What to work on
What is needed is an exact transcription of the line with "Clujul intră pe" and all the lines that follow it in the entries below; add nothing else.

[Items from a data source]

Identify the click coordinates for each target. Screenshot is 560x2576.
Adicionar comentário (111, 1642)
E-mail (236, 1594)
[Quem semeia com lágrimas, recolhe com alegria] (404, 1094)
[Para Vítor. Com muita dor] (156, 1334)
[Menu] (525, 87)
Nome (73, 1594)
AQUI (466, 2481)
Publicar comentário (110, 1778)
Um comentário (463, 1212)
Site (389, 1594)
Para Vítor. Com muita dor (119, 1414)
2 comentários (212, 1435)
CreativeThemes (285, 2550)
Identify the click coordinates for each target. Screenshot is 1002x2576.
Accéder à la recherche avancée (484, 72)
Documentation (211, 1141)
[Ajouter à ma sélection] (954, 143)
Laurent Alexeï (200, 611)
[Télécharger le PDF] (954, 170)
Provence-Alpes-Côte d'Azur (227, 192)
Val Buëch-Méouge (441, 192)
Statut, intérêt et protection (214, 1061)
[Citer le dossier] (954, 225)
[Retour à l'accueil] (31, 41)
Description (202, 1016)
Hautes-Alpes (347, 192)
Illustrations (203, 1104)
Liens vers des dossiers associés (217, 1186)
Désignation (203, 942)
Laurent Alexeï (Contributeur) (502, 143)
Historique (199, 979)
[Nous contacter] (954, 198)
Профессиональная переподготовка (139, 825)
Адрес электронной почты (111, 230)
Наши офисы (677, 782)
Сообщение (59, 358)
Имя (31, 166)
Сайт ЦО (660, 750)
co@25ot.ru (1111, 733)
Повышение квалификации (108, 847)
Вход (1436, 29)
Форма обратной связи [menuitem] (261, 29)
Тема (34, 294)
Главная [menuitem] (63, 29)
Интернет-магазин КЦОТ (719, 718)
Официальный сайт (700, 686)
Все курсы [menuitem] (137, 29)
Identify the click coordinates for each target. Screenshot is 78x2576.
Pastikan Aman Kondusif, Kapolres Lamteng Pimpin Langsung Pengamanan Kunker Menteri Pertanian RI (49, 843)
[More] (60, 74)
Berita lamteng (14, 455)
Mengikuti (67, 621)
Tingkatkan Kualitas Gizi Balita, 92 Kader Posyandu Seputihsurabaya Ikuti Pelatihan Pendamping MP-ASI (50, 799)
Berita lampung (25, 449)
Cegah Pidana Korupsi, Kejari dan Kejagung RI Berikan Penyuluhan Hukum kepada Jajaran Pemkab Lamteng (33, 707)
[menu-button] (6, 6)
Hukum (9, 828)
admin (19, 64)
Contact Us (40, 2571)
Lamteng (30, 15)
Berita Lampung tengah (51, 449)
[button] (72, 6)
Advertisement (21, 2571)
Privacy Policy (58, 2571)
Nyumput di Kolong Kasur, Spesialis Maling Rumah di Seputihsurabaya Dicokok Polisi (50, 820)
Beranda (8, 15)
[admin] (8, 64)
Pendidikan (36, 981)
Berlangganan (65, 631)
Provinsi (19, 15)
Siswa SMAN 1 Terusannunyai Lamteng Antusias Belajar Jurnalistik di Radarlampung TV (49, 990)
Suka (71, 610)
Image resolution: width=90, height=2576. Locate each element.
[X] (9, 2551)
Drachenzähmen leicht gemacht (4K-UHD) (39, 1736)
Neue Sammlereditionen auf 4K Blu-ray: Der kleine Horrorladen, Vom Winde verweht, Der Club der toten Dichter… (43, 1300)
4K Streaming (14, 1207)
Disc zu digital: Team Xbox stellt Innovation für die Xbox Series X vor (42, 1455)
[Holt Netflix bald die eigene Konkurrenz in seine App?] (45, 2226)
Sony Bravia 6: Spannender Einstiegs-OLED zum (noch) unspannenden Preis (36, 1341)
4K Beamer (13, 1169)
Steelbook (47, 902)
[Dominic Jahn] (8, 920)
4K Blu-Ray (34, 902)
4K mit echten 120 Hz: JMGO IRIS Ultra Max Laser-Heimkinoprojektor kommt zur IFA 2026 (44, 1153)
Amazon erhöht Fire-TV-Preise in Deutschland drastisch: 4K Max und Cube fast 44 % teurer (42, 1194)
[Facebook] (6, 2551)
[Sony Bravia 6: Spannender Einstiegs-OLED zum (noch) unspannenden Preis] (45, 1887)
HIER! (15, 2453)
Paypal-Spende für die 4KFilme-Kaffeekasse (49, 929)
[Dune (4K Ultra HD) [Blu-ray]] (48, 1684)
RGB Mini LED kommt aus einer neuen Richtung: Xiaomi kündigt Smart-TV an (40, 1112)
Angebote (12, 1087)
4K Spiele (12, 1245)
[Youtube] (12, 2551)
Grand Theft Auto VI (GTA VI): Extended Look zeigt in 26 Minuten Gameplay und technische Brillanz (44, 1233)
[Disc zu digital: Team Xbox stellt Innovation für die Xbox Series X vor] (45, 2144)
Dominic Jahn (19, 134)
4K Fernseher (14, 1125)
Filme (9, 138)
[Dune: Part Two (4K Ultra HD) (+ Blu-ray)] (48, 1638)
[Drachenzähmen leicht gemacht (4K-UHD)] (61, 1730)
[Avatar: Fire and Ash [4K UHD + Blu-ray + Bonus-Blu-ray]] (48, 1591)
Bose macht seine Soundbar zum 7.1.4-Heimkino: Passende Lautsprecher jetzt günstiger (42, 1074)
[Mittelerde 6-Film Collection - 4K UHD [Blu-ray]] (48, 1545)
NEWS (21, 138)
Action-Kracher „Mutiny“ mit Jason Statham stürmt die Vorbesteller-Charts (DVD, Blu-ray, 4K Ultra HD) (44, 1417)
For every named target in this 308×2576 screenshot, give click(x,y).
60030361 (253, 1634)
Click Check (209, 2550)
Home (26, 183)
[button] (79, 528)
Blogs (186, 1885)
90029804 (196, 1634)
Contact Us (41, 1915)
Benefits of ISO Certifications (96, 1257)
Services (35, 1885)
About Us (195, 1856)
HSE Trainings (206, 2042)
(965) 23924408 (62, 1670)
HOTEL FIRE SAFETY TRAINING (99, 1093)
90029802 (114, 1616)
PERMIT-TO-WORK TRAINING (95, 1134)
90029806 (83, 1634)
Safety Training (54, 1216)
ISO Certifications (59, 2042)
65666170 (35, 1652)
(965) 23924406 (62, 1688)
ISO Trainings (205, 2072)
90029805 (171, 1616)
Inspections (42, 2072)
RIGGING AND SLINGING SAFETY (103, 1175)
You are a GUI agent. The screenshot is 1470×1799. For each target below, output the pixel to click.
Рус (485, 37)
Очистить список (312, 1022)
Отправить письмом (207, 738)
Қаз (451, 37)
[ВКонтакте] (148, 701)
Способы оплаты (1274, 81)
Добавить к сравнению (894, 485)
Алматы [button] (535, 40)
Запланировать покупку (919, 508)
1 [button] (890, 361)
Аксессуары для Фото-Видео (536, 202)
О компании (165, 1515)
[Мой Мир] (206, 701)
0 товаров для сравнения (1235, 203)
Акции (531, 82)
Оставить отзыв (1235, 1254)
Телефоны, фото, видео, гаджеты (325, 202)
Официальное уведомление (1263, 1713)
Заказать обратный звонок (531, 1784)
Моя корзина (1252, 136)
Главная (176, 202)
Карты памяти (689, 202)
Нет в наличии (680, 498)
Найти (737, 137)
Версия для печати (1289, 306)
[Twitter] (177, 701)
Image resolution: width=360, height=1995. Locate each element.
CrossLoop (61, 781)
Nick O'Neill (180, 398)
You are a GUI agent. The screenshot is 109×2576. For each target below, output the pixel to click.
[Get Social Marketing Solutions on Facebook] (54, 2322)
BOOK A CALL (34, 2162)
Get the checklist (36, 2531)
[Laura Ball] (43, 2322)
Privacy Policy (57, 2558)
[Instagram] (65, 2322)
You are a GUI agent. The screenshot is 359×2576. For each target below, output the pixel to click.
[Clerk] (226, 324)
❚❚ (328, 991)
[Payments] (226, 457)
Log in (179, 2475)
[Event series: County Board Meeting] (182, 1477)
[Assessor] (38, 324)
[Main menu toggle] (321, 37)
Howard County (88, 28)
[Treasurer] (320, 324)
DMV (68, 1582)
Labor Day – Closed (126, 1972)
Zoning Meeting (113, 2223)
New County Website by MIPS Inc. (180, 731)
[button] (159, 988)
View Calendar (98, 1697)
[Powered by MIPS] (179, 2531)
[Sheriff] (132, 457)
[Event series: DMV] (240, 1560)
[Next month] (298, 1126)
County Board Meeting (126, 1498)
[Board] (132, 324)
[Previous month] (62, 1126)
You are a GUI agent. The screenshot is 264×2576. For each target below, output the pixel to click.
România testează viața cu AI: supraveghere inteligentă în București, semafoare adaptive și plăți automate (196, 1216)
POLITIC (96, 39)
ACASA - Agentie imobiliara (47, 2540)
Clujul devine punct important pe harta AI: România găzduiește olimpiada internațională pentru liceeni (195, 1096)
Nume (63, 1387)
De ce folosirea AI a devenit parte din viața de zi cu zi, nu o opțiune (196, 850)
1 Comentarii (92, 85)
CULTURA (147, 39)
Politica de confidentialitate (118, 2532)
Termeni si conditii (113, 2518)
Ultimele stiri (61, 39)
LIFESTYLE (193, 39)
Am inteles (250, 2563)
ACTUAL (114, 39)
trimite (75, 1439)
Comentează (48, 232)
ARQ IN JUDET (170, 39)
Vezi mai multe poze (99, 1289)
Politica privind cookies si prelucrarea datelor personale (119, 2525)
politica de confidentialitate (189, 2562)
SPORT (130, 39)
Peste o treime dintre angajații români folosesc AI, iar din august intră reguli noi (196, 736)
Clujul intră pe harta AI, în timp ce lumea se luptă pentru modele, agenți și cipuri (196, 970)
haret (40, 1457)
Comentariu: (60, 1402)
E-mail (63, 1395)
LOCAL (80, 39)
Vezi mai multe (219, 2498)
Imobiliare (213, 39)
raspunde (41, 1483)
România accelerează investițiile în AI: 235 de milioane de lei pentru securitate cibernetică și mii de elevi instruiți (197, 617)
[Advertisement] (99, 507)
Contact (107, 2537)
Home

Answer box
Clujul intră pe harta AI, în timp ce lumea se luptă pentru modele, agenți și cipuri (196, 970)
haret (40, 1457)
Comentariu: (60, 1402)
E-mail (63, 1395)
LOCAL (80, 39)
Vezi mai multe (219, 2498)
Imobiliare (213, 39)
raspunde (41, 1483)
România accelerează investițiile în AI: 235 de milioane de lei pentru securitate cibernetică și mii de elevi instruiți (197, 617)
[Advertisement] (99, 507)
Contact (107, 2537)
Home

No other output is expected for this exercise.